The executive order gave specific directions to several state agencies. First, South Carolina’s state Department of Health and Human Services (HHS) will request waivers from the federal government to exclude the state’s abortion clinics from the Medicaid provider network. Charleston’s newspaper, The Post and Courier, states that South Carolina has only three clinics in the entire state that perform elective abortions, and only one is a Planned Parenthood clinic.

Second, the state’s HHS was directed to coordinate with the state Department of Health and Environmental Control regarding clinics that are not affiliated with abortions. The groups will direct women toward clinics that can provide women’s health services, including family planning, but that do not provide abortions. The agencies are compiling a list of these non-abortion clinics within 25 miles of the abortion clinics to offer people an alternative. “There are a variety of agencies, clinics, and medical entities in South Carolina that receive taxpayer funding to offer important women’s health and family planning services without performing abortions,” McMaster said. The pro-life organization Susan B. Anthony list says that federally-supported non-abortion clinics that offer comprehensive health care outnumber Planned Parenthood’s clinics by 134 to 1 in the state.

McMaster said that South Carolina taxpayers feel strongly that “taxpayer dollars must not directly or indirectly subsidize abortion providers like Planned Parenthood.”

Planned Parenthood’s (PP) serves 5 million female patients per year, and as such, claims to be America’s largest provider of reproductive health services. These services vary depending on which of the 650 health centers is visited. PP claims they provide information to 2.5 million women and men annually, and that they also provide over 1 million pregnancy tests annually.

In a Government Accounting Office (GAO) report released in 2015 (but reporting data from 2010-2012), the majority of patients (83 percent) are age 20 or older, and nearly 80 percent were low income. PP purports its primary function to be prevention and states that 80 percent of patients receive services to prevent unintended pregnancy. They report prevention of nearly 600,000 unintended pregnancies each year through services like birth control, reversible contraception and vasectomies.

PP also reports they provided 4.2 million tests and treatments per year, such as pap smears to screen for cervical cancer (270,000) and breast exams (360,000).

Regarding abortion, PP says that only 3 percent of its services are abortion-related, which adds up to 324,000 abortions in 2014 alone. Additionally, they provided nearly 1 million emergency contraception kits, more commonly known as the “morning after pill” that must be taken within 72 hours of unprotected sex. PP separates this out into a different category, but some people believe this also to be a form of abortion.

South Carolina Planned Parenthood spokesperson Vicki Ringer made a statement shortly after the governor’s executive order was issued. Ringer stated that for 50 years, PP has provided important services to women, and added that PP receives no state funding other than serving Medicaid patients and patients who rely on the state health insurance plan. Therefore, she called the governor’s actions a “political stunt” and said that “while he [McMaster] spends taxpayer time and money on scoring political points, Planned Parenthood South Carolina will continue to focus on providing the wide-range of accessible, affordable health care services that our patients, and his constituents, rely on.”

A 2016 survey by the non-profit Guttmacher Institute that works to advance reproductive health through public education stated that 26 percent of PP patients said it was the only place they could go for services, thus the governor’s move to compile the list of non-abortion clinics that offer the same services.

In April, President Trump signed an order allowing states to decide whether to provide public funding to abortion clinics. South Carolina joins 12 other states who have decided to end public funding of abortion clinics.

**Data below**

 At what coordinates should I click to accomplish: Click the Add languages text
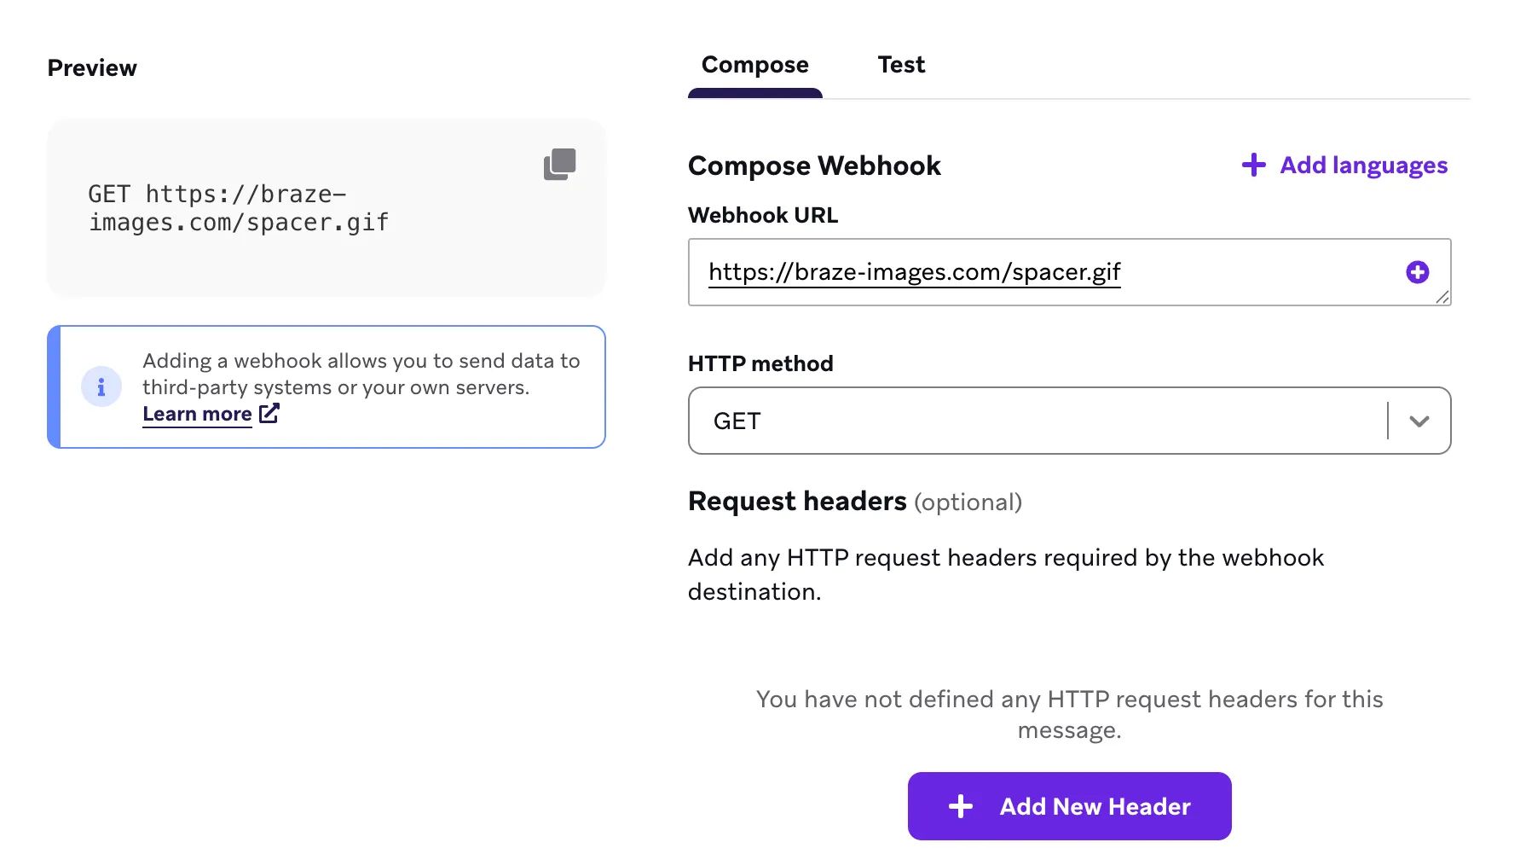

**Work to complete**
In the article above on South Carolina's executive order about abortion clinic funding, within what distance of the abortion clinics are the agencies listing non-abortion clinics?

**Solution for this problem**
Within 25 miles.